Monday, March 23, 2009

AIG and The People's Republic of America

Let's not be fooled. A politician's outrage is generally a trick skillfully employed either to profit politically from someone else's wrongdoing or to cover up his or her own malfeasance.

The Democrats now running--and at the same time ruining--the country have opened wide all the valves of their outrage now that the A.I.G. bonus payments they approved have become public.

In this clip, Shepard Smith of Fox News lays out the facts exposing the present government's indignation as a contrivance to distract attention from their complicity in the scandal itself. "They could have stopped this. They made it happen." This is an impressive and passionately delivered step by step account of Congressional incompetence and cover-up. Barney Frank, Chris Dodd, and their pals have been like 10-year-olds driving an 18-wheel rig.



With the proposed 90% tax on executive bonuses in select companies, Congress is abusing their power to grab particular people's money in righteous indignation, either feigned or real, or a bit of both. This tax system is for funding legitimate government activity. Often it is also used for social engineering. This is neither. It is just grabbing the money of people you don't like. Government orchestrated lawlessness of this sort makes places like Russia and Africa regions that scare off investment, and thus become places of poverty that should be prosperous. Mark Steyn ("The Outrage Kabuki," National Review Online, Mar. 21, 2009) makes this point.
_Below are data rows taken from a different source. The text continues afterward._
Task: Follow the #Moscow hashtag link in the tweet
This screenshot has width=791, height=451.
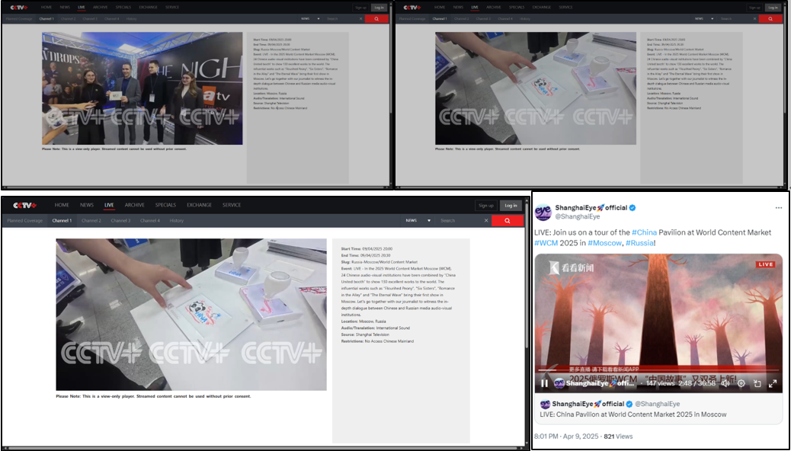Action: pos(604,243)
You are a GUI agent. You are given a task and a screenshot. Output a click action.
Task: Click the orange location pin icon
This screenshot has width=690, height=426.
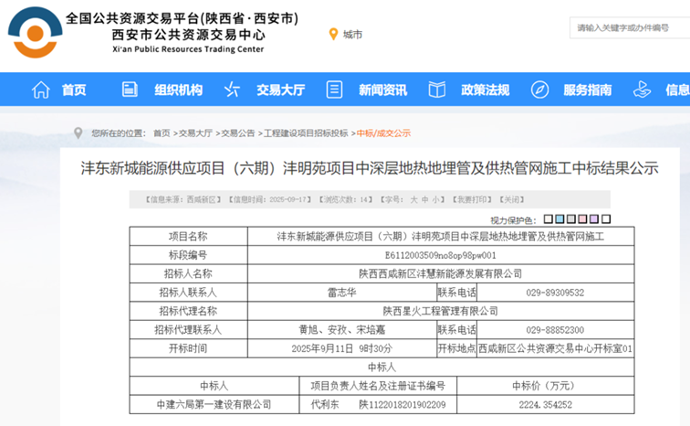pos(333,35)
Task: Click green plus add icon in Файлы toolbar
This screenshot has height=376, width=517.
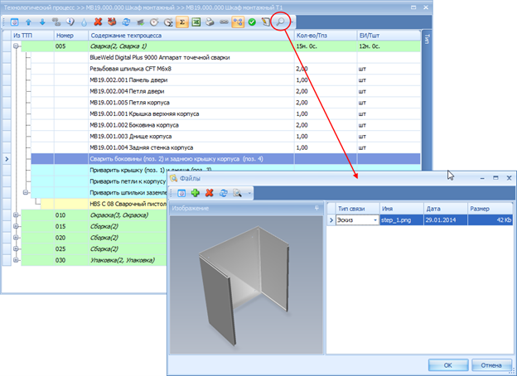Action: pos(196,192)
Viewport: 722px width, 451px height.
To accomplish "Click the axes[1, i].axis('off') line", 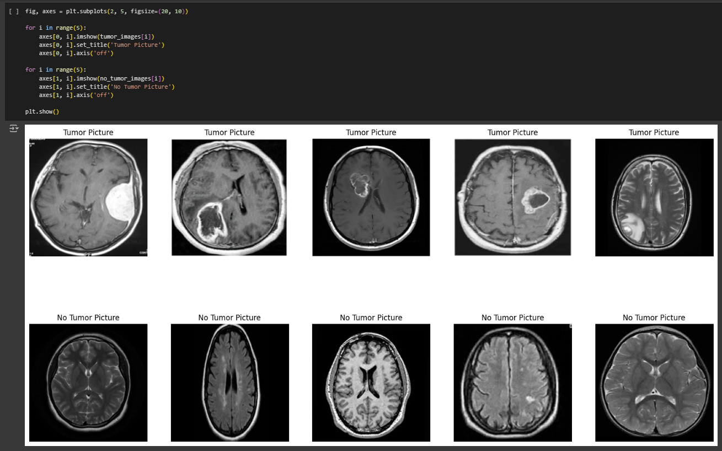I will [x=76, y=95].
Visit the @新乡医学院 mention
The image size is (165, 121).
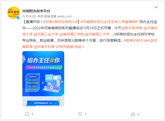click(132, 28)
The massive expansion of government the president is planning is forever, and will ensure you that end your days in what Peggy Noonan calls “post-prosperity America.” More immediately, what message do you send to the world when legal contracts can be abrogated by retrospective confiscatory bills of attainder? You think that’s going to get anyone investing in America again?

The investor class invests in jurisdictions where the rules are clear and stable. Right now, Washington is telling the planet: In our America, there are no rules. Got a legally binding contract? We’ll tear it up. Refuse to surrender the dough? We’ll pass a law targeted at you, yes, you, Mr. Beau Nuss of 27 Plutocrat Gardens, Fatcatville. If you want a banana republic on steroids, this is great news.

The danger in all of this concerns not only economic liberty, but also political liberty. Here is Congressman Barney Frank (D-MA) demanding the names of people at A.I.G. who received the bonuses. CEO Liddy is concerned not only for the privacy but also the safety of these people. Frank doesn't care. He needs to put faces on the public enemies and give them names for fear that the face might become his. These people have broken no law. They are entitled to the protection of the law, and to the service of their government in enforcing contracts, not abrogating them.



John Hinderaker at Power Line asks, "Are We a Banana Republic?" (It's short, forceful, and right. Read the whole thing.)
If the Pelosi bill is actually enacted into law (which I still think is doubtful) and upheld by the courts, there is no limit to the arbitrary power of Congress. In that event, we have no property rights and there is no Constitution--no equal protection clause, no due process clause, no impairment of contracts clause, no bill of attainder/ex post facto law clause. Instead, we are living in a majoritarian tyranny.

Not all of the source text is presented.